MOZAMBIQUE: PEMBA LOGISTICS BASE DELAYED, BUT WILL GO AHEAD

The logistical base for Mozambique’s oil and gas industry in the northern city of Pemba is delayed, but far from abandoned, the chairperson of the National Hydrocarbon Company (ENH), Omar Mitha, assured reporters.

He categorically denied rumours that the operators of the natural gas fields in the Rovuma Basin, off the coast of Cabo Delgado province, the Italian energy company ENI, and the Texas-based Anadarko, were not interested in the base.

The Pemba Logistical Base was inaugurated by the then President, Armando Guebuza, who laid the first stone in August 2014, amid considerable fanfare. The government granted the company Ports of Cabo Delgado (PCD) a 30 year lease on the base.

PCD is owned 50 per cent by ENH and 50 per cent by the port and rail company CFM. PCD then subleased the Pemba base to ENH Integrated Logistics Services (ENHILS), which is a partnership between ENH Logistics (a 100 per cent owned subsidiary of ENH) and the Nigerian company Orlean Invest.

### Material provided
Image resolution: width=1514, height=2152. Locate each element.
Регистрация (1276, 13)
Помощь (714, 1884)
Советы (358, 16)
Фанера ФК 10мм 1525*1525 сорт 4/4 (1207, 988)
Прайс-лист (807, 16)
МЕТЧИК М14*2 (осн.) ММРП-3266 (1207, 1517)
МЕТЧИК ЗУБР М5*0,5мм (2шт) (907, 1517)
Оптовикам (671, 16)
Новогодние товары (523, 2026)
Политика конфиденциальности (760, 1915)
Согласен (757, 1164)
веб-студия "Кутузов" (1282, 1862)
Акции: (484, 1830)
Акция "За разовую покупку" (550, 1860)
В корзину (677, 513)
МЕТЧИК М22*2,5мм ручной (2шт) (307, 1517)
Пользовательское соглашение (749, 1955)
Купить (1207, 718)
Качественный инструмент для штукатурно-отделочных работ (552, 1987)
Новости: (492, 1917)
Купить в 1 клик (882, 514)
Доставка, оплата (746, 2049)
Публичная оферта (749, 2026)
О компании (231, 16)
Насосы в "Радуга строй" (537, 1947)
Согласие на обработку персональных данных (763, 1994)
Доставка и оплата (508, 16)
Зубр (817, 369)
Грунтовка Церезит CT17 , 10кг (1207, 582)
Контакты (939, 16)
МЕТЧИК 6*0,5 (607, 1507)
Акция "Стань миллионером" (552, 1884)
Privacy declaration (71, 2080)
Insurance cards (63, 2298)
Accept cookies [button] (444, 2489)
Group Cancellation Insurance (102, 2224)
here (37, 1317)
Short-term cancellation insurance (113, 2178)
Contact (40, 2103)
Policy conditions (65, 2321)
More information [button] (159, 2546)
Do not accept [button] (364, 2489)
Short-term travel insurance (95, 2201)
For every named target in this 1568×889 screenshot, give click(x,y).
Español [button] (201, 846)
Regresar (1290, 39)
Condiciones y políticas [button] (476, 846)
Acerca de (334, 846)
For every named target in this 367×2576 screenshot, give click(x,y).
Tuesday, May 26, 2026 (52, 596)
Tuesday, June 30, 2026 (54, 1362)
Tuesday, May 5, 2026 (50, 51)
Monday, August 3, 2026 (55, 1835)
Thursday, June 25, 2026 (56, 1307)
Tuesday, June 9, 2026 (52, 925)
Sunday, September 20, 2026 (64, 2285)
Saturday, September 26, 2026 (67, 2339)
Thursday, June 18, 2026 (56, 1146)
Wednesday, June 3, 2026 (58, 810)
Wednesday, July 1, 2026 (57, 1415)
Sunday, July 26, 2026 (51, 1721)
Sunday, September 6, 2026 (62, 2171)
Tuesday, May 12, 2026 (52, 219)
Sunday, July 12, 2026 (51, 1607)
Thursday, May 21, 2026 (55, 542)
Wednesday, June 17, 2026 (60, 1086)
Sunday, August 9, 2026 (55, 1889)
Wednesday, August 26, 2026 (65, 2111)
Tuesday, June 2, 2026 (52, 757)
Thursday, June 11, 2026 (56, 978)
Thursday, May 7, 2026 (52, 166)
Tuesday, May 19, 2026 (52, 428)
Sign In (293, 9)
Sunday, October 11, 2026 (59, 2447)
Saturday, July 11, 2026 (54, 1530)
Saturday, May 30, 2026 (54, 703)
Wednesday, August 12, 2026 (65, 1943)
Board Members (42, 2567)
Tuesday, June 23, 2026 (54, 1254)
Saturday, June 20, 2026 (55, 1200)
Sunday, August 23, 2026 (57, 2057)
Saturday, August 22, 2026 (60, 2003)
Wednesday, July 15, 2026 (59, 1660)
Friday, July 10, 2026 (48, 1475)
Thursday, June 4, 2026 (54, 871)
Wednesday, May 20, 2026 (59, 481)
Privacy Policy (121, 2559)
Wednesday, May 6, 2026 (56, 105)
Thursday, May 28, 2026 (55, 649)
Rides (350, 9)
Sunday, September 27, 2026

### Instruction 1
Retype the passage on the Pemba logistics base exactly, starting at "The Pemba Logistical" and ending at "on the base.".
### Instruction 2
In two sentences, summarize the text on the Pemba logistics base.
### Instruction 3
Write what follows the end of the text on the Pemba logistics base.
The records have no connection to the text about the Pemba logistics base.

### Result 1
The Pemba Logistical Base was inaugurated by the then President, Armando Guebuza, who laid the first stone in August 2014, amid considerable fanfare. The government granted the company Ports of Cabo Delgado (PCD) a 30 year lease on the base.

### Result 2
ENH chairperson Omar Mitha said the Pemba logistical base for Mozambique's oil and gas industry is delayed but not abandoned, and he denied rumors that ENI and Anadarko were not interested in it. Inaugurated by then President Armando Guebuza in August 2014, the base was leased for 30 years to Ports of Cabo Delgado, which subleased it to ENH Integrated Logistics Services, a partnership between ENH Logistics and Orlean Invest.

### Result 3
Mitha said that some work has been done at the base, such as fencing it, building access routes. installing a coffer dam, and resettling most of the families that had to be moved. But everything else has been delayed because the timetable for processing and exporting Rovuma Basin gas has slipped.

Back in 2014, there was optimism that liquefied natural gas (LNG) would be available for export in 2018 or 2019. Now 2022 is mentioned as the most likely date for the start of LNG exports. The two consortia headed by ENI (for Rovuma Basin offshore Area Four) and Anadarko (Area One) have yet to announce their Final Investment Decisions.

Those final investment decisions, Mitha said, were crucial for pushing ahead with the Pemba base, “otherwise we would be in danger of building a white elephant”. Furthermore, if the base had been built, it would currently be mostly idle, but with wages and other fixed costs needing to be paid.

Mitha denied claims that there was any kind of ban on Orlean Invest working with United States companies such as Anadarko. In its operations in Nigeria, Orlean Invest had US clients including Chevron and Exxonmobil “which wouldn’t be the case if Orlean Invest was on a blacklist”.

He pledged that the Logistical Base would not abuse its quasi-monopoly position, and there was “no intention of making the base expensive or non-viable”.

Mitha said that the Final Investment Decision for Area Four is likely by the end of this month. Only one of the partners, the Chinese company CNPC has yet to commit itself to the investment.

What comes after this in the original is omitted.